Sie blickte an sich herunter. Der schwarze Hosenanzug, den sie getragen hatte, war verschwunden und durch schmuddelige Jeans und ein um mehrere Nummern zu großes Herrenhemd ersetzt worden. Ihre Handgelenke waren mit mehr gutem Willen als medizinischem Wissen verbunden worden; auf die Schnittwunden an ihren Handflächen hatte jemand ein ganzes Sammelsurium von Pflastern geklebt. »Haben Sie mich ... verarztet?«
Sheldon nickte. »Ja. Ich fürchte, ich mache mich nicht sehr gut als Krankenpfleger, aber ich wollte keinen Arzt rufen. Er hätte zu viele Fragen gestellt.«
Vivian lächelte. Sheldon wurde ihr mit jeder Sekunde sympathischer, dabei sah der junge Mann nicht gerade vertrauenerweckend aus. Er war groß, ein Hüne, hinter dem sich selbst Mark spielend hätte verstecken können. Seine Hände erinnerten Vivian an Schaufeln, und die muskulösen Oberarme schienen beständig darum bemüht zu sein, das dünne, karierte Baumwollhemd zu sprengen. Seine Beine steckten in hautengen, zerschlissenen Lederhosen und schwarzen Motorradstiefeln. Sein Haar war schulterlang, verfilzt und wahrscheinlich seit dem letzten Unabhängigkeitskrieg nicht mehr gewaschen worden. Aber Vivian spürte, daß hinter diesem ungepflegten Äußeren ein guter Kerl steckte.

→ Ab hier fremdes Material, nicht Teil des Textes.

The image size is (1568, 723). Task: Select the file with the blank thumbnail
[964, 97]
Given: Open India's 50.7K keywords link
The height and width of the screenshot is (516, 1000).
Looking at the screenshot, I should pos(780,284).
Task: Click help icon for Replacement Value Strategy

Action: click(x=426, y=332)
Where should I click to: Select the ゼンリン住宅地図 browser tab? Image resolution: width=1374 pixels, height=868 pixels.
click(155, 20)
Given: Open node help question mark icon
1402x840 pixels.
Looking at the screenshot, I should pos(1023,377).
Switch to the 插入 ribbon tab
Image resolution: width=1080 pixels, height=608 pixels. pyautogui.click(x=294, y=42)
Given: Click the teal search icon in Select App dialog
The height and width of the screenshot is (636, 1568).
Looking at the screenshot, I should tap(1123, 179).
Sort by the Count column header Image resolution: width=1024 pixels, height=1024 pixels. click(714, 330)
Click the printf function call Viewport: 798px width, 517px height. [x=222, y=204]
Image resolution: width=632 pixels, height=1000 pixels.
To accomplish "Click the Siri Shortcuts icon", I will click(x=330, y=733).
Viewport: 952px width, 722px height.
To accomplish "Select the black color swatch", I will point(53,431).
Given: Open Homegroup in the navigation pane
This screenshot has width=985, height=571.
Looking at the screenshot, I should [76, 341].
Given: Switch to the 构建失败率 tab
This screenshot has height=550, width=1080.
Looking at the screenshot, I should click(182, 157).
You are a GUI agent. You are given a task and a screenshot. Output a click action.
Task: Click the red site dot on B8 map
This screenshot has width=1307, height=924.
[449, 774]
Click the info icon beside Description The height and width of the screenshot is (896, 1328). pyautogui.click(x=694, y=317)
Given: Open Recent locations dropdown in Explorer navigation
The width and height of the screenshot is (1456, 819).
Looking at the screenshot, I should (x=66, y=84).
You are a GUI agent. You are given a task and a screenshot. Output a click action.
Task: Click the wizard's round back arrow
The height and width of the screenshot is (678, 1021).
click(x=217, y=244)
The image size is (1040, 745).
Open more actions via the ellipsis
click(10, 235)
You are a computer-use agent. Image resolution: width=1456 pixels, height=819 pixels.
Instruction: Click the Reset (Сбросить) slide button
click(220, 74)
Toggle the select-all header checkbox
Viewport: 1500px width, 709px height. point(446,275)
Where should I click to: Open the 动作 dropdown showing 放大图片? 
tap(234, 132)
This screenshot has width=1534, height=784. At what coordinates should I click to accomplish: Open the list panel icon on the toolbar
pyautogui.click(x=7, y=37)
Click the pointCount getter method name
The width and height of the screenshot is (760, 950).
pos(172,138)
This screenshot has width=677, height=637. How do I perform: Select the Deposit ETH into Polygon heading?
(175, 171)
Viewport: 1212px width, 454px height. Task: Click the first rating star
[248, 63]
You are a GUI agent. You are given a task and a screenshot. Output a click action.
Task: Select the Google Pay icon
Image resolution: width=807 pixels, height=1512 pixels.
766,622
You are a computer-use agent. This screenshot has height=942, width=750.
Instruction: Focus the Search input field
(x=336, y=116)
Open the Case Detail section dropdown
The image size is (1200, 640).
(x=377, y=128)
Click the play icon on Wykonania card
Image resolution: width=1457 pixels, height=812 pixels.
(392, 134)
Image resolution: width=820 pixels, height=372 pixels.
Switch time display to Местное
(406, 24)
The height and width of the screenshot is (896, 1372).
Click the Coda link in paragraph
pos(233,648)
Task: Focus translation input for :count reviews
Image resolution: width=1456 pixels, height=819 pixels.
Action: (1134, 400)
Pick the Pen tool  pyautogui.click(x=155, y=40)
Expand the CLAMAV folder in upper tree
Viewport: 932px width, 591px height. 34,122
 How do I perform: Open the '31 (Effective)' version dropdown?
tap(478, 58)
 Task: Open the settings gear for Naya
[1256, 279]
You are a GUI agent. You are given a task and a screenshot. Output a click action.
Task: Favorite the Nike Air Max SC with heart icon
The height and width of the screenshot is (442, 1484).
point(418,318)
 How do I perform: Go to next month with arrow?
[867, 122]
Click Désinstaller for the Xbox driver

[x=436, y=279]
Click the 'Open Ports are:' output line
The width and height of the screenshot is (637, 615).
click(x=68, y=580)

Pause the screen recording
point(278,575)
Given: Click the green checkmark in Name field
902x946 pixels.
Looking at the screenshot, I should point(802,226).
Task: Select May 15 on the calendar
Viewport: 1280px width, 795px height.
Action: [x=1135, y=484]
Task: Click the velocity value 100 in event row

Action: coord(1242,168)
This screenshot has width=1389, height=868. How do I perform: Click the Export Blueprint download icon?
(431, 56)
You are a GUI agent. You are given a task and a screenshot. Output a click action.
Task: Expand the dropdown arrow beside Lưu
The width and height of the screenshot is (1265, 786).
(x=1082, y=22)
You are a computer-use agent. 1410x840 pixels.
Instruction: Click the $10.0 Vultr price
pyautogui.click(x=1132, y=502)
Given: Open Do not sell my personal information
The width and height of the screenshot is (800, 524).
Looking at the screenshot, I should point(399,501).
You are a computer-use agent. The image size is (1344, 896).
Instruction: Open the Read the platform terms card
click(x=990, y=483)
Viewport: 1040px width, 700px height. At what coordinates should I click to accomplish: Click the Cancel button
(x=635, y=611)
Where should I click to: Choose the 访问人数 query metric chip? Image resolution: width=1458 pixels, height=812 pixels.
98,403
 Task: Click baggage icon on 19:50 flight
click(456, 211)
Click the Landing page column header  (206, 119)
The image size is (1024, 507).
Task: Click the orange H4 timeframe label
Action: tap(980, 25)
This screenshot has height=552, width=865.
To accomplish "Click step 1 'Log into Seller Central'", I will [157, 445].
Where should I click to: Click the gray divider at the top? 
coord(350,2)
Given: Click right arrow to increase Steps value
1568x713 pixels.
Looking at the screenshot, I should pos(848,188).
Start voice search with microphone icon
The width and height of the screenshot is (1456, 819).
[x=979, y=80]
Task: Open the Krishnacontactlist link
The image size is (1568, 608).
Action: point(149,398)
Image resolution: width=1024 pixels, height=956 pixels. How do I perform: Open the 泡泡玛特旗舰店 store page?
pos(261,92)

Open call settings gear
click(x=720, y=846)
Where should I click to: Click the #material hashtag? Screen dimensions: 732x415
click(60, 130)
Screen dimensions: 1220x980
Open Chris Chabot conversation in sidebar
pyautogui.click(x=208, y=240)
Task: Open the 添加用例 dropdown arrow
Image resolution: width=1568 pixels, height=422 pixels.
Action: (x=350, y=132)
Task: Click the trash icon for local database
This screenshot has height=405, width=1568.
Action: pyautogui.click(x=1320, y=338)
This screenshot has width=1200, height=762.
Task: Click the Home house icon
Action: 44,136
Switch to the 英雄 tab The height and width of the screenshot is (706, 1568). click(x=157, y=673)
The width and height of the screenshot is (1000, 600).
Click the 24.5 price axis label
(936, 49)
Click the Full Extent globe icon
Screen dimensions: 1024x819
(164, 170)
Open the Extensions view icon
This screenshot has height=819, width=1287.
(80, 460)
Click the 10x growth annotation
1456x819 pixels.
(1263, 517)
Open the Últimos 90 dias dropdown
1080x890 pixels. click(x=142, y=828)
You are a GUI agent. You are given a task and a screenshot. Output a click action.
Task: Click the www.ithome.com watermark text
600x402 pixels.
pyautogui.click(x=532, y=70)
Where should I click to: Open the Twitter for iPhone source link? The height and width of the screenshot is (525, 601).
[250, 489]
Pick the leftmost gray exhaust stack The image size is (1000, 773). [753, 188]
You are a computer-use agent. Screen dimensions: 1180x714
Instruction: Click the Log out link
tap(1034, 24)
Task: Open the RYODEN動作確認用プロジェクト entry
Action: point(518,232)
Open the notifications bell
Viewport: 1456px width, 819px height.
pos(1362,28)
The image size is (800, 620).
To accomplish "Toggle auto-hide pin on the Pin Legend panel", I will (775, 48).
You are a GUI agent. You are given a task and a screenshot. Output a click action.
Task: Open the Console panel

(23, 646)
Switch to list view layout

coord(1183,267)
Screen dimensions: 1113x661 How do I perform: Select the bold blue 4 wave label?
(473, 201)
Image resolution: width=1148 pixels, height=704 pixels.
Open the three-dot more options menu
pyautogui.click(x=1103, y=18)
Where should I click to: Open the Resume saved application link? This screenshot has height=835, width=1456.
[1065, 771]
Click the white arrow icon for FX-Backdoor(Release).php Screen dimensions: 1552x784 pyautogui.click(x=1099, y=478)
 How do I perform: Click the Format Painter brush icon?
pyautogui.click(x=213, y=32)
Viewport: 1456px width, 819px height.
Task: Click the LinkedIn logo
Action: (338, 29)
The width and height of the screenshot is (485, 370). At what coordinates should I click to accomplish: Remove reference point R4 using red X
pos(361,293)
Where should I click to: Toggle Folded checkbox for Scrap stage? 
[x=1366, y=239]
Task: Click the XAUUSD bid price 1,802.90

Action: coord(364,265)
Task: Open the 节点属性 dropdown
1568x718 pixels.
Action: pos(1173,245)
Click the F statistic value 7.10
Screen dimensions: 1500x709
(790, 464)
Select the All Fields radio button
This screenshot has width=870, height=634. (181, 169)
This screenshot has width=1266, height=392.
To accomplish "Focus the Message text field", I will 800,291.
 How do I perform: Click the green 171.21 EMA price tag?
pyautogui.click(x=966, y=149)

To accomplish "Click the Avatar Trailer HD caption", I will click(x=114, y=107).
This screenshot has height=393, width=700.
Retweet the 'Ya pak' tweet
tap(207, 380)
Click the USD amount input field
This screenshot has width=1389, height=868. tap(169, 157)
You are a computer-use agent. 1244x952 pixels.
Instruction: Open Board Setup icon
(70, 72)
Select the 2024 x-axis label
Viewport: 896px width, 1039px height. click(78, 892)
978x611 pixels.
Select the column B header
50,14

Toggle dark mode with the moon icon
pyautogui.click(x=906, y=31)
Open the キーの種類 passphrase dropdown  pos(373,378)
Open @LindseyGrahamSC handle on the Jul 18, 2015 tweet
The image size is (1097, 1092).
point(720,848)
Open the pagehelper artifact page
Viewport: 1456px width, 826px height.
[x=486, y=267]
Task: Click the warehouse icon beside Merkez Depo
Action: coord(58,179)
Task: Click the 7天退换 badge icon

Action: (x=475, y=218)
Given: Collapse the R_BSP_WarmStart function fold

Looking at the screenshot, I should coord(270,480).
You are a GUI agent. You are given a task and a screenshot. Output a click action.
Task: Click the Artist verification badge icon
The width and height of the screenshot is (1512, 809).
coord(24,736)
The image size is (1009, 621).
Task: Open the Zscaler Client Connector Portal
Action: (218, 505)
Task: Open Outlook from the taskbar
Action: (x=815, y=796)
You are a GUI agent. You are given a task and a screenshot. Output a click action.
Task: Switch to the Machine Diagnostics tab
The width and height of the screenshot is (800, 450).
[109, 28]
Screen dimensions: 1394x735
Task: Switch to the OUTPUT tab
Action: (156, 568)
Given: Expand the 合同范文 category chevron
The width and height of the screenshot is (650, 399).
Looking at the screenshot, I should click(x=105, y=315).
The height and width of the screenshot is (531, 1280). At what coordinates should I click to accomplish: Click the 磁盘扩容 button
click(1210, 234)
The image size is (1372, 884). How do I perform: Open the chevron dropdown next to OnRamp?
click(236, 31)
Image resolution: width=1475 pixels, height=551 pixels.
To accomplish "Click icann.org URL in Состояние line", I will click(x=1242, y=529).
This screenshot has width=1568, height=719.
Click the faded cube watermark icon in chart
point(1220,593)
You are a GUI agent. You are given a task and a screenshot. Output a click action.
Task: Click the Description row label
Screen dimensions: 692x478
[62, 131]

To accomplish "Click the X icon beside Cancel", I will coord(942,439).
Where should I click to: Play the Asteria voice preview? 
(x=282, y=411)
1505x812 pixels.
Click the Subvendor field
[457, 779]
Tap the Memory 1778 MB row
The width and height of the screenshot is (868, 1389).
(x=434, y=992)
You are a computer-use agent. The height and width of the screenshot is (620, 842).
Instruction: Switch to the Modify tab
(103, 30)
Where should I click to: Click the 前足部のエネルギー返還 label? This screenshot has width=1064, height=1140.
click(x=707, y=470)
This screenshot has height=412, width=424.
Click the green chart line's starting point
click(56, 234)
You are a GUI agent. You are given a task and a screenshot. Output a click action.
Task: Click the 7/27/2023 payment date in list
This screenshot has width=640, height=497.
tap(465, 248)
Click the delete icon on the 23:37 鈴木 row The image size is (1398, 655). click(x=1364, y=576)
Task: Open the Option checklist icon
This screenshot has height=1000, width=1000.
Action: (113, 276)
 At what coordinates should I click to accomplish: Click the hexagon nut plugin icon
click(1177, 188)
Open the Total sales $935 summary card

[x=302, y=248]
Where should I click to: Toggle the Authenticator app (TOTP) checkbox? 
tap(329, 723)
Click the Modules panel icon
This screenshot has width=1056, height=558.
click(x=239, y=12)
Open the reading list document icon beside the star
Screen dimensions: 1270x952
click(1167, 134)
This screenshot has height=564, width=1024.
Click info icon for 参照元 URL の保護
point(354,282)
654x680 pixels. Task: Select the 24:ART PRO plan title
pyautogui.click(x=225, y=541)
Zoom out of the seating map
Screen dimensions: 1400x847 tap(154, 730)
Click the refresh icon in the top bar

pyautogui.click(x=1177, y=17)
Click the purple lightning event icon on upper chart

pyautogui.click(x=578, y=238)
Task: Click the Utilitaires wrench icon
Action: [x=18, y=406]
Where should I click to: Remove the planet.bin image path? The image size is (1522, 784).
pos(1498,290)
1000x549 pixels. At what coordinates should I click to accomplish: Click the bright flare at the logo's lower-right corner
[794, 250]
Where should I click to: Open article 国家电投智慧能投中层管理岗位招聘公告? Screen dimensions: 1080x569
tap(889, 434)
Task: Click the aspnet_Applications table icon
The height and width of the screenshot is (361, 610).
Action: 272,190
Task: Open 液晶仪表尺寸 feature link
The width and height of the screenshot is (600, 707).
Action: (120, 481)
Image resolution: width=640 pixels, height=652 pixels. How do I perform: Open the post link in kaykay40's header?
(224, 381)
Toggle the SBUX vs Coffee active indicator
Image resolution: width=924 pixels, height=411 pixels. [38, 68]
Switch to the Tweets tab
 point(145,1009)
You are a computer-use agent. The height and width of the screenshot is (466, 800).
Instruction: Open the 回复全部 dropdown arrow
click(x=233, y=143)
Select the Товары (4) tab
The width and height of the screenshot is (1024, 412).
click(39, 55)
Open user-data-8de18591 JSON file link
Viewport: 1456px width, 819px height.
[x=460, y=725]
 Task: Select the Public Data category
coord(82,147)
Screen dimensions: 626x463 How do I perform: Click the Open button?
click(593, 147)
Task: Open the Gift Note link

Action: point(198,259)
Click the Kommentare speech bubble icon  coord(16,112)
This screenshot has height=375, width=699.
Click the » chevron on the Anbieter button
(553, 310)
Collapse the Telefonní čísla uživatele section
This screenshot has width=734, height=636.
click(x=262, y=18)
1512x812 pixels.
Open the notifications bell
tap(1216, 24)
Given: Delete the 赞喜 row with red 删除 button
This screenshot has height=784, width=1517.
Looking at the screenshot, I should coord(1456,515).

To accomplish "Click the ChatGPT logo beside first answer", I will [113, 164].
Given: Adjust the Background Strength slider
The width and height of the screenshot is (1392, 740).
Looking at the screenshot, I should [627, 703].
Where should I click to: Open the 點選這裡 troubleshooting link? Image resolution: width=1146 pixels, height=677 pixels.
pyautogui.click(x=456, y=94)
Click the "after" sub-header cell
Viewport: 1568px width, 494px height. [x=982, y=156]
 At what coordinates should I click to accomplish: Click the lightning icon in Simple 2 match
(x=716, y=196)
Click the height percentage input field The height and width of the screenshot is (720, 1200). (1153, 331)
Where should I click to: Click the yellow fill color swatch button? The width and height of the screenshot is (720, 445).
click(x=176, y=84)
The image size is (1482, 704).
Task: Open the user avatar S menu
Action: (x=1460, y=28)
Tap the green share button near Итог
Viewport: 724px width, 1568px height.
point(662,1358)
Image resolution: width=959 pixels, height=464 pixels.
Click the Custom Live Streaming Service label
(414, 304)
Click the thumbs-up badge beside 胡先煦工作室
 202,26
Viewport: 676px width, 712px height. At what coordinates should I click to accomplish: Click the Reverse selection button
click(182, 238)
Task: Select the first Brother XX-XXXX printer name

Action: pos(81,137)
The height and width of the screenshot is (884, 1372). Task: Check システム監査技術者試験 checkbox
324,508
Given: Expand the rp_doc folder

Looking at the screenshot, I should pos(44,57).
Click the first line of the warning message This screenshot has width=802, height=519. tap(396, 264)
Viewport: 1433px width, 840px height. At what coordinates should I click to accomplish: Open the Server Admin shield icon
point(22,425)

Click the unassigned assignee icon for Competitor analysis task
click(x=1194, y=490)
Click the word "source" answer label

»Ich möchte Sie nicht in die Geschichte hineinziehen, Sheldon«, sagte sie schließlich. »Es könnte gefährlich werden.«
Sheldon machte eine gleichgültige Handbewegung und zündete sich eine Zigarette an. »Ich stecke schon tief genug drin«, sagte er zwischen zwei Zügen. Sein Gesicht verschwand hinter einer blauen Qualmwolke. »Also - was war das für ein fliegendes Monstrum?«
»Eine Art ... Beobachter«, sagte Vivian zögernd. »Wahrscheinlich hat er auch gesehen, daß Sie mich hergebracht haben. Wir müssen ...«
Sheldon schüttelte den Kopf. »Glaube ich kaum«, sagte er ruhig. »Weil das Biest nämlich nicht mehr lebt. Ich mußte es erschlagen, als es mich angriff. Und ich fürchte, irgend jemand wird darüber nicht besonders glücklich sein. Das heißt, daß ich schon mittendrin stecke, und ich möchte wenigstens wissen, mit wem ich es zu tun habe.« Er grinste flüchtig. »Also sagen Sie mir schon, was das für Leute sind, die hinter Ihnen her sind, und was es mit dieser ... dieser Kreatur auf sich hat. Ich glaube, Sie sind es mir schuldig, mich einzuweihen.«
Vivian sah Sheldon zweifelnd an, dann senkte sie den Kopf. Es widerstrebte ihr auch jetzt noch, ihn tiefer als unbedingt nötig in die Auseinandersetzung mit Ulthar zu verstricken, aber wenn es sich so verhielt, wie er sagte, hatte sie wohl keine andere Wahl. Sie seufzte, zog sich einen Stuhl heran und setzte sich. Dann begann sie mit ruhiger, leiser Stimme zu erzählen. Sie berichtete alles - angefangen damit, wer sie war und welchen Beruf sie aufgrund der seltsamen Fähigkeiten, die sie manchmal in sich spürte, bis vor kurzem ausgeübt hatte, bis hin zu Conellys Party, auf der sie und die Spitze der New Yorker Gesellschaft Ulthar in die Falle gegangen waren. Lediglich davon, daß angeblich der Geist einer toten Hexe in ihr schlummern sollte, sagte sie nichts.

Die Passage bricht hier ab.